Well well, the time now is 5:33am.
I got home at 4:45am on a sunday morning.
Last morning, I slept at past 9am but got up at 4:15pm.
I saw his personal message and i found myself crying uncontrollably.
When can I stop behaving myself, I asked myself.
Then Vivian came and looked for me.
Hip called and asked if I wanted to go town to have a drink with Ahlun and her bf.
Since I'm so free and I do not want to stay at home, I decided to head down to Town.
Prepared myself and walked to grandma house for dinner first.
Mummy, aunt and sister called me and told me that they love me.
I felt so glad. Because I'm awared that they are worried that I will do anything silly or whatsoever so they called me one after another to tell me how precious I am to them.

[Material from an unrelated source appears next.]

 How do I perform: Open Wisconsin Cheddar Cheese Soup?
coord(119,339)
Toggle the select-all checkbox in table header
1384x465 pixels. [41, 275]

I don't deny that this pain that lies within is still haunting me all the time, I know it very clearly that it is not that easy to ease this pain. But what I want to tell them is that I will not kill myself or hurt myself.
After dinner, took the train and vivian alighted at Lakeside while I continued the journey down to Orchard. Met hip and ahlun at Shaw house, MCafe. They talked about tattoo thing and once in the blue moon, I thought of getting one too but then I'm afraid of the sound and also the pain. Ya I know I'm weak. Lepak there till about 11pm, we walked to cinne. Ahlun and bf went off first, leaving hip and me.
We had seriously no idea what to do as I do not want to catch a movie so I can't accompany my dearest hip when she asked if I wanna hit to the cinema. Sorry my hip.
Wanted to had tea at HongKong cafe but the queue was hell of a long so we went playing pool at Kpool. Hip was laughing and laughing. So adorable (:
Then after pool, back to Hongkong cafe and had milk tea and I ordered a kaya with butter toast. Still we can't finish it. Because she's not hungry and i realised this few days, i ate very little and the toast was indeed too much for me.
Xinlong called and told me he and xiaopang were coming down by car but liar, they came in ONE bike but told me 2bike -.-.
Hip's bf, Hudson and his friends went down cinne intending to catch a movie.
Hip went with them in the end.
Xinlong and xiaopang decided to head to Bishan while I left alone to take the night rider home.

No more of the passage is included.